Energiewechsel

Forst (Lausitz): Rot-rote Landesregierung schreibt Südbrandenburg ab

Pressemeldung vom 7. Oktober 2016, 14:47 Uhr

Bei ihrem heute vorgestellten Plan für die neuen Kreiszuschnitte krallt sich die rot-rote Landesregierung starr an ihren eigenen technischen Vorgaben fest. Die realen Folgen für die Menschen im Land werden dabei vollkommen ignoriert.

Eine Regelmindesteinwohnerzahl von 175.000 und eine maximale Größe von 5.000 Quadratkilometern – unter anderem diese Vorgaben hatte sich die rot-rote Landesregierung für ihr Großprojekt einer Kreisgebietsreform gegeben. ‚Mission erfüllt‘ mag man aufseiten der Genossen frohlocken. Außerhalb der Potsdamer Seifenblase sorgt der heute unterbreitete Vorschlag jedoch für Entsetzen.

Ein Mammut-Landkreis bestehend aus Elbe-Elster, Oberspreewald-Lausitz, Spree-Neisse und der Stadt Cottbus – 4.945 Quadratkilometer und knapp 380.000 Einwohner. Für den Lausitzer Bundestagsabgeordneten Dr. Klaus-Peter Schulze ist klar: „Hier wurde eindeutig die Chance verpasst, wirtschaftlich schwache Landkreise durch die Fusionierung mit einem starken Partner, wie etwa Dahme-Spreewald, zukunftsfähig zu machen.“ Indem die Landesregierung ihren Entwurf stur an den Einwohner- und Flächenzahlen ausrichtet, ignoriert sie die weitaus wichtigeren strukturellen Elemente, die einer solchen Reform zugrunde liegen sollten.

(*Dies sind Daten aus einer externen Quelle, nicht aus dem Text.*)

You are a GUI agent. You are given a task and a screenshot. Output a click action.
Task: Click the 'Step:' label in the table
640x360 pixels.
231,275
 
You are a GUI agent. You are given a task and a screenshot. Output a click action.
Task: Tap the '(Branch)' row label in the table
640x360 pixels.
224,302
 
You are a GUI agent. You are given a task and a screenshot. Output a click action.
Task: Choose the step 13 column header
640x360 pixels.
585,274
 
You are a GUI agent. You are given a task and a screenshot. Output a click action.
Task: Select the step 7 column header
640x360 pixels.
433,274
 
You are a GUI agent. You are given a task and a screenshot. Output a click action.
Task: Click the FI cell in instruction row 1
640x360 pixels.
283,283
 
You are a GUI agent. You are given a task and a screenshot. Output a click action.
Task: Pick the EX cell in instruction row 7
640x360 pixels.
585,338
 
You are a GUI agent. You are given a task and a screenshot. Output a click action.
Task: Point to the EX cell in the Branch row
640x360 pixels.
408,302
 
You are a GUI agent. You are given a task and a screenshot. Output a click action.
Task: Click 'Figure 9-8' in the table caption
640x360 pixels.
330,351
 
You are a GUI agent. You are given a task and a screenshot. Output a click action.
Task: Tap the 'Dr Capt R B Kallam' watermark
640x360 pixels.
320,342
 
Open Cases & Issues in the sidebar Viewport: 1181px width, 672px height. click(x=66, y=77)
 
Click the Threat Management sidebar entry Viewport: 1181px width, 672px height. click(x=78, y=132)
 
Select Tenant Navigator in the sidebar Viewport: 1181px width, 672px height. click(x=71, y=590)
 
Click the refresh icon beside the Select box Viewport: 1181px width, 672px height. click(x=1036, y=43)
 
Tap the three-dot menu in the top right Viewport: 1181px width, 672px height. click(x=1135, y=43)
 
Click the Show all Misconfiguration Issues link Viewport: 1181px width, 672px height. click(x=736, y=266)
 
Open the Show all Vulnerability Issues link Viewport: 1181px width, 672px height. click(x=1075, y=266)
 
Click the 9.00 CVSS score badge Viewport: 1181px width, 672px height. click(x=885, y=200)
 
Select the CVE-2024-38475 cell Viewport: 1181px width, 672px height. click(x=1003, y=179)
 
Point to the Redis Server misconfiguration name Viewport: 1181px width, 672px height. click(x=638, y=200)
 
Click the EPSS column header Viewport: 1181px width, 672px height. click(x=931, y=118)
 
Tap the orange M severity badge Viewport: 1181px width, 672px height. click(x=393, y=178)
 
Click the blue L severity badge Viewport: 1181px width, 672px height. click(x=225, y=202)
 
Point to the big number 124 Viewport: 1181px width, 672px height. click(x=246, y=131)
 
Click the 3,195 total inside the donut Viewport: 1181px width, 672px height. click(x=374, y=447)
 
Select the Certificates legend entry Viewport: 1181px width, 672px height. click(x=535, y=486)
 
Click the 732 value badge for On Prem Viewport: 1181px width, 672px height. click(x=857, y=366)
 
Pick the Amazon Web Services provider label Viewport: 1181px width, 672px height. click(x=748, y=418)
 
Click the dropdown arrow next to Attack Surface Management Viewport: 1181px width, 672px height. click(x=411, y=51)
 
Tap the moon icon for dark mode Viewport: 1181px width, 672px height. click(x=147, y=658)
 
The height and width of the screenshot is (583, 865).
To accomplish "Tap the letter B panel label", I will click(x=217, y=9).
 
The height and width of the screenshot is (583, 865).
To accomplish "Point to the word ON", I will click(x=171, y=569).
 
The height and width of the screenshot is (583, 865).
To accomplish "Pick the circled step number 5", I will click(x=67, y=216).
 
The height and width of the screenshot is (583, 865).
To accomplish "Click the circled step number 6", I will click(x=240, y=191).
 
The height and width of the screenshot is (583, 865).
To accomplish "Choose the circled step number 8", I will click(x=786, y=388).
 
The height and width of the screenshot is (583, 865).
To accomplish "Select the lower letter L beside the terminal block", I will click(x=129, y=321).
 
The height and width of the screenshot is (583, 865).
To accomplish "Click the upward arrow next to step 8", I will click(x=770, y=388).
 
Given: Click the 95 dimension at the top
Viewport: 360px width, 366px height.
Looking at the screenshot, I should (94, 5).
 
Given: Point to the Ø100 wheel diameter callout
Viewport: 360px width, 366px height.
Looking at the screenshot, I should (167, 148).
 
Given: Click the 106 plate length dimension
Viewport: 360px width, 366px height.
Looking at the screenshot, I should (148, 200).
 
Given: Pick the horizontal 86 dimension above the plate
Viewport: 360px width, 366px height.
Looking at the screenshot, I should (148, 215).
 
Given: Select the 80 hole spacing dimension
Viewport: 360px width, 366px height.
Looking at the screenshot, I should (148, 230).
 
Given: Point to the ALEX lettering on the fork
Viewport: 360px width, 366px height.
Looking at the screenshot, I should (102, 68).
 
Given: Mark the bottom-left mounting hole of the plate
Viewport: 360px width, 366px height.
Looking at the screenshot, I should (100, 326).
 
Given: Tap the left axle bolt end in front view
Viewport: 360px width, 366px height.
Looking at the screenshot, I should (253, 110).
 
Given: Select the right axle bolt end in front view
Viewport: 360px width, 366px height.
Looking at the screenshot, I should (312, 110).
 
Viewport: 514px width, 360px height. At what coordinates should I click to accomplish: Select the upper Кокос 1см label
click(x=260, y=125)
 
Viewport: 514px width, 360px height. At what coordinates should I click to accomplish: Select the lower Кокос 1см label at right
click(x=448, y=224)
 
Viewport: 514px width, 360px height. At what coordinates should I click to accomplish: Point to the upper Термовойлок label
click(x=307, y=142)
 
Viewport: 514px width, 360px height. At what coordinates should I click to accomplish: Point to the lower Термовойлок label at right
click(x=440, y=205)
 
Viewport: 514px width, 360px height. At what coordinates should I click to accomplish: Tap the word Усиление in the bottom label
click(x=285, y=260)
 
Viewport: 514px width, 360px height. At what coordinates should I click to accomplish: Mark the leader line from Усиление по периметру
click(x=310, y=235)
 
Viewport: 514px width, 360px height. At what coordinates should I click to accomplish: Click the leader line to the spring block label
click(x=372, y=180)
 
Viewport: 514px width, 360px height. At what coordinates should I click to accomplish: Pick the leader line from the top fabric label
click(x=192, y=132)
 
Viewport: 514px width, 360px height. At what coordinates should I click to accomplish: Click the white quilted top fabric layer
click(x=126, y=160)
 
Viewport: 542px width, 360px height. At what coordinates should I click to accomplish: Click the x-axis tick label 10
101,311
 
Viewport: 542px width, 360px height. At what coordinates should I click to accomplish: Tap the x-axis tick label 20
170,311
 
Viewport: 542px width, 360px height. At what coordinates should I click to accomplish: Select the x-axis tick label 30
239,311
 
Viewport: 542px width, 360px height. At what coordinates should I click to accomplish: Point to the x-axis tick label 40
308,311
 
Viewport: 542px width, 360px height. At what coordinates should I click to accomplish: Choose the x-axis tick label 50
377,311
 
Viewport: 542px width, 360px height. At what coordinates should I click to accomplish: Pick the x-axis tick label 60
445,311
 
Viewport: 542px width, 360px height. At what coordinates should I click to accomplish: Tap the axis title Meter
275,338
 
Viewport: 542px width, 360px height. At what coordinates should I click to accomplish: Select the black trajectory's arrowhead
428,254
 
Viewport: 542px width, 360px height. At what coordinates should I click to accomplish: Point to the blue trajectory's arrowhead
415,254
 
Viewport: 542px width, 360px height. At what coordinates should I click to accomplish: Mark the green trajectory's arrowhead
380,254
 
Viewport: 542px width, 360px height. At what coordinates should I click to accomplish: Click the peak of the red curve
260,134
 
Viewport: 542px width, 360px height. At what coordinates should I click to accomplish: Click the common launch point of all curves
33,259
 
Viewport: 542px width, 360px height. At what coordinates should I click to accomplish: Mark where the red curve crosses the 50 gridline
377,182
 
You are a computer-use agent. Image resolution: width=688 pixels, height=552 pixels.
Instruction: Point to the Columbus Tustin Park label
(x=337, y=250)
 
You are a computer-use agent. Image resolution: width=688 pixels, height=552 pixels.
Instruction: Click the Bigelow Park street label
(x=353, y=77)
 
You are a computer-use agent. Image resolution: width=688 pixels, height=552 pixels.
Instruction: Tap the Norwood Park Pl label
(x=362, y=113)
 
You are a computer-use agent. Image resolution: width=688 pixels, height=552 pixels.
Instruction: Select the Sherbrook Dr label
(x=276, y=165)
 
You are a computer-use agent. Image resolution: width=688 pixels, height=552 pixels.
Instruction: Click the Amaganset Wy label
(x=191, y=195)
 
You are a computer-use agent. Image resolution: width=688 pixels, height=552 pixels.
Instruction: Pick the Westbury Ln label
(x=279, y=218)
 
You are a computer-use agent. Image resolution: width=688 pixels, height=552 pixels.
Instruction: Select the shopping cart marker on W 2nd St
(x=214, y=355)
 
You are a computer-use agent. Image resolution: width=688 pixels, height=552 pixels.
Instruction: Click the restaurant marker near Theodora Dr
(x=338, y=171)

So verfügt der neue Landkreis in Brandenburgs Süden über keinen Zugang zur Metropole Berlin und auch die mögliche Entwicklungsachse Berlin-Cottbus bleibt in dem Entwurf unbeachtet.

Mit der Einkreisung der Stadt Cottbus verkleinert die Landesregierung den finanziellen Spielraum der Kommunen, da dies sehr wahrscheinlich eine höhere Kreisumlage nach sich ziehen wird. Zudem werden mit dem aktuellen Konzept die immensen Herausforderungen des anstehenden Strukturwandels einem einzigen Landkreis aufgebürdet. Dabei treffen die fehlenden Steuereinnahmen aus der Kohle- und Energiewirtschaft die Kommunen schon heute hart.

In der Konsequenz dieser Kreisgebietsreform werden die freiwilligen Leistungen gekürzt, die Gebühren erhöht und die kommunalen Schulden vergemeinschaftet. Somit sind es am Ende die Bürgerinnen und Bürger, die für eine verfehlte Landespolitik zahlen müssen.